Just DO IT -- make ATO investigate fraud

February 13, 2015

The Hong Kong and Shanghai Banking Corporation (HSBC) is the second-largest bank in the world.

It operates in most countries, including Switzerland, which has long had a reputation for the secrecy of its finance sector. In 2008, a former HSBC employee gave the French government a list of the names of 261 Australians who held HSBC bank accounts in Switzerland.

In 2010, the year that HSBC’s 25th branch office in Australia was opened in North Sydney by Treasurer Joe Hockey, the Australian Taxation Office (ATO) received a copy of the list — a fact it disclosed on February 9.

It is perfectly legal to hold offshore bank accounts, but for Australian residents to do so and not declare income from them is illegal because any income that accrues is taxable in Australia.

In March last year, the ATO launched a scheme called Project DO IT (disclose offshore income today).

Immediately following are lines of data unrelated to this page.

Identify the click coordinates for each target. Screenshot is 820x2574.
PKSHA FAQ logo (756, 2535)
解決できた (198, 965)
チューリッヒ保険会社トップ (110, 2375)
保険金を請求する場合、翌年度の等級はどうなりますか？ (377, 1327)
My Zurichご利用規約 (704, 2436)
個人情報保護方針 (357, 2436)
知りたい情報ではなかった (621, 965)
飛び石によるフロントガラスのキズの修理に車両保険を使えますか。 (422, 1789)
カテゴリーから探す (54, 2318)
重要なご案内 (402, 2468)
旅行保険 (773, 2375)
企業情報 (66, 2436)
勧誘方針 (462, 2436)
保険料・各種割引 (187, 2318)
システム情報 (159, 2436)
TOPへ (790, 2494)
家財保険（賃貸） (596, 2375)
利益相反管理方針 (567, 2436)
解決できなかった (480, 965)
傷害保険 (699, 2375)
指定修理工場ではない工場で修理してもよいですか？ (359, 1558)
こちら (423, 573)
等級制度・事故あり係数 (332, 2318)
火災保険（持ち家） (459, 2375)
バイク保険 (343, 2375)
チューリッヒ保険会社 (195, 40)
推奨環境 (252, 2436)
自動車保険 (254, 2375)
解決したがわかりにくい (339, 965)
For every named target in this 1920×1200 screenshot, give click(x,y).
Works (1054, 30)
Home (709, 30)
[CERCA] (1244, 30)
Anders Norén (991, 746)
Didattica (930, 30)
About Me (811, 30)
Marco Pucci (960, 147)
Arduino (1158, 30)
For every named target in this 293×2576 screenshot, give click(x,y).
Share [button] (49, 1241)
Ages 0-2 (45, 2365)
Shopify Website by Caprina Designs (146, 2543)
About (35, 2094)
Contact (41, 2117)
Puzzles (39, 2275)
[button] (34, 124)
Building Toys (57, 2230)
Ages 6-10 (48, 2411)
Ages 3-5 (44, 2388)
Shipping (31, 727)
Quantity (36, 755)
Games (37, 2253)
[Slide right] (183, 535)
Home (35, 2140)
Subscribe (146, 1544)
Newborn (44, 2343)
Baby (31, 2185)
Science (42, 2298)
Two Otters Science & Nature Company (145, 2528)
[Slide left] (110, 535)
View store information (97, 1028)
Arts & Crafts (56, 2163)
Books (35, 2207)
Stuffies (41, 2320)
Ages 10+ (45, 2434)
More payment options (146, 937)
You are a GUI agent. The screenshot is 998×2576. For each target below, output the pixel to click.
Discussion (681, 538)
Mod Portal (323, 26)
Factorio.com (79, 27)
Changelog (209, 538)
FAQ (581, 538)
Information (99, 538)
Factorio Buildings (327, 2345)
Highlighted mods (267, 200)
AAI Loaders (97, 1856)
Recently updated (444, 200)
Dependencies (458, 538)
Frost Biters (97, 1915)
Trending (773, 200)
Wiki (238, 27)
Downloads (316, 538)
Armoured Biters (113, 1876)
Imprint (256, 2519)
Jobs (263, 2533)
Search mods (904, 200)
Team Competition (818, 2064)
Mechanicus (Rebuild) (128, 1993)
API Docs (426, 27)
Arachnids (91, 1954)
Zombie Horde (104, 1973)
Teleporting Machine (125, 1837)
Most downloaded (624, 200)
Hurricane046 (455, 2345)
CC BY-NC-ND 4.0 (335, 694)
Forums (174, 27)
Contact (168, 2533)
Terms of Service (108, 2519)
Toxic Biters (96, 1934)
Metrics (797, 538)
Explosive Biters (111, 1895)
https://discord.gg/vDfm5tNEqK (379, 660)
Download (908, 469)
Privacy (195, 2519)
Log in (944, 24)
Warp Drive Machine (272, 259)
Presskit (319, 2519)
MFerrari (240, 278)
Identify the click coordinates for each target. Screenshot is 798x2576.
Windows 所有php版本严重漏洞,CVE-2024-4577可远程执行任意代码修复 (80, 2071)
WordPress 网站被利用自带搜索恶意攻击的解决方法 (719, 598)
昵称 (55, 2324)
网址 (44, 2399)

It provided Australians holding overseas cash the opportunity to declare it by December 19 last year, and granted immunity from criminal prosecution to those who did so.

What came with it was the extraordinary offer of a huge discount on money owed to the ATO. Those earning undisclosed income were required to pay income tax on a maximum of the last four years only of undeclared income, together with a 10% fee that was described as a “penalty”.

So if you happened to have a family trust with significant offshore assets that no tax had been paid on for decades, it provided the opportunity to clean them in the ATO laundry and pocket the profit. Less, of course, the onerous maximum of four years tax payments and 10% on top.

HSBC issued a statement saying it had taken steps over the past few years to implement reforms and “exit” clients who did not meet their now “strict HSBC standards”.

This was apparently necessary because, surprisingly enough, “in some cases, individuals took advantage of bank secrecy to hold undeclared accounts”.

Why it took five years for the ATO to release the names of the 261 Australians with HSBC accounts in Switzerland — including the late Kerry Packer, Elle Macpherson, and the former chairperson of ANZ bank Charles Goode — has not been explained.

But a handy clue comes from the International Consortium of Investigative Journalists in Washington. On February 8, the day before the ATO release, these journalists had published the files. They also provided the helpful information that those HSBC clients with links to Australia had total holdings of $1.24 billion.

The ATO said that about 70 HSBC offshore account holders had come forward under the DO IT program. Their expectation is that when all disclosures are processed, the assets uncovered will exceed $4 billion and the income disclosed will be above $600 million.

Of the 70, there were, according to the ATO, a “number” of Swiss HSBC account holders.

This suggests that there are probably at least 250 individuals who aren’t going to DO IT. Alongside them are 36 Australian companies with entities in Switzerland, which are being investigated for the possible avoidance of total tax amounting to $9.2 billion.

HSBC knows a bit about money laundering. In 2012, they paid a US$1.9 billion fine to US regulators after a Senate investigation revealed the bank was used to launder hundreds of millions of dollars for Mexican drug cartels. But it was a fine they could easily afford. In the first six months of last year it made a profit of US$12.34 billion.

If the Australian government were serious about cracking down on corporate tax avoidance and dodgy banking practices they would fund the ATO to properly investigate them. Simple really, just DO IT.